Chunk and clause identification for basque by filtering and ranking with perceptrons

  1. Alegría Loinaz, Iñaki
  2. Arrieta Kortajarena, Bertol
  3. Carreras, Xavier
  4. Díaz de Ilarraza Sánchez, Arantza
  5. Uria Garin, Larraitz
Journal:
Procesamiento del lenguaje natural

ISSN: 1135-5948

Year of publication: 2008

Issue: 41

Pages: 5-12

Type: Article

More publications in: Procesamiento del lenguaje natural

Abstract

This paper presents systems for syntactic chunking and clause identification for Basque, combining rule-based grammars with machine-learning techniques. Precisely, we used Filtering-Ranking with Perceptrons (Carreras, Màrquez and Castro, 2005): a learning model that recognizes partial syntactic structures in sentences, obtaining state-of-the-art performance for these tasks in English. This model allows incorporating a rich set of features to represent syntactic phrases, making possible to use information from different sources.
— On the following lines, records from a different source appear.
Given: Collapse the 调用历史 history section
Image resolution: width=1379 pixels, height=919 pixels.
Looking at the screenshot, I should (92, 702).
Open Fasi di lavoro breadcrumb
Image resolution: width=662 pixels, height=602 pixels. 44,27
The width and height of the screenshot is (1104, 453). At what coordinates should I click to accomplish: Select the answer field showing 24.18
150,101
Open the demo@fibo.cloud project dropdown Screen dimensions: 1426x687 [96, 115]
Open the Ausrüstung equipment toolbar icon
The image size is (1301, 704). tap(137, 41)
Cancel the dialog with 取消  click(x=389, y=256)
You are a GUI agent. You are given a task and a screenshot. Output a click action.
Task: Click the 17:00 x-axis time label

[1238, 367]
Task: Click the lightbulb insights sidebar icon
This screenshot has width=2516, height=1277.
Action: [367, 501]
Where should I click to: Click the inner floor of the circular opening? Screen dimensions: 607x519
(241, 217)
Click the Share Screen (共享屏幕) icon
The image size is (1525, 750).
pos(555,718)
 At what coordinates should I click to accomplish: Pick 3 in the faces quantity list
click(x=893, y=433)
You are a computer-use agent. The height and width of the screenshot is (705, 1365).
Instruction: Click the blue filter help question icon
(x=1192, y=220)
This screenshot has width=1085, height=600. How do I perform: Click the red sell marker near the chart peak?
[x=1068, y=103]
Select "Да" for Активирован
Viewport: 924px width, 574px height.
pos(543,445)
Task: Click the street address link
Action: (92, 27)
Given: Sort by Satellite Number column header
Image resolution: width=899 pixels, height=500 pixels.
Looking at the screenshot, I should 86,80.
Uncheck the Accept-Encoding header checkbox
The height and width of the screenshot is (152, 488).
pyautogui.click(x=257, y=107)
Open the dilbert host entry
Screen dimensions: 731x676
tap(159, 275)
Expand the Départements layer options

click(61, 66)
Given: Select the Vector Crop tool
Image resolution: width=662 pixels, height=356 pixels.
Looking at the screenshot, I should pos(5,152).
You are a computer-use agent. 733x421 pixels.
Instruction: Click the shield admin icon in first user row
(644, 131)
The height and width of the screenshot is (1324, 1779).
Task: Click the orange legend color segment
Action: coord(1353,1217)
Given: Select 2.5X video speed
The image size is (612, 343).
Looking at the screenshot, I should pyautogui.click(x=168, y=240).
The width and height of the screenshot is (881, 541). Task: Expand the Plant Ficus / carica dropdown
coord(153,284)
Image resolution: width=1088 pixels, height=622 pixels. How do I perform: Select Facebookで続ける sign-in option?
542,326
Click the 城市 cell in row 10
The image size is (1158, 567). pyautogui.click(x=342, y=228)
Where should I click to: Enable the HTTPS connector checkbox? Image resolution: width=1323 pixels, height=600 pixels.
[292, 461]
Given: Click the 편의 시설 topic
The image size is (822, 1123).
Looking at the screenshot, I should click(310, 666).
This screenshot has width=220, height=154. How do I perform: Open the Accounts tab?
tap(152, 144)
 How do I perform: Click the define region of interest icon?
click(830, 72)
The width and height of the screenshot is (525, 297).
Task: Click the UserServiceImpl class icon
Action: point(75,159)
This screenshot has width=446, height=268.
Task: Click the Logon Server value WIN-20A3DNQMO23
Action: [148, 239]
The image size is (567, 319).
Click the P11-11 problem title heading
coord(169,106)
We used this property in order to include more linguistic features in the learning model and the results obtained in chunking have been improved greatly. This way, we have made up for the relatively small training data available for Basque to learn a chunking model. In the case of clause identification, our preliminary results are low, which suggest that this is due to the free order of Basque and to the small corpus available.